## Exercise goal
Transcribe every line of the data entries word for word, omitting the pictures from your answer.

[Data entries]
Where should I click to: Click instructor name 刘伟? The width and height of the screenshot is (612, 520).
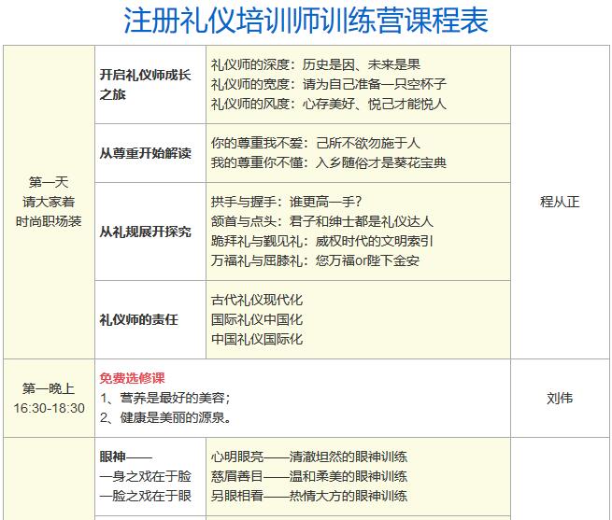pyautogui.click(x=560, y=398)
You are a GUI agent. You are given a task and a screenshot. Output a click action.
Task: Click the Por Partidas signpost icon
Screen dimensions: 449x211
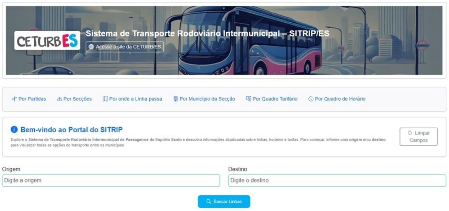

## Output for this task
Where should I click to: Click instructor name 刘伟? The width and height of the screenshot is (612, 520).
pyautogui.click(x=560, y=398)
You are a GUI agent. You are given a task and a screenshot. Output a click action.
Task: Click the Por Partidas signpost icon
Screen dimensions: 449x211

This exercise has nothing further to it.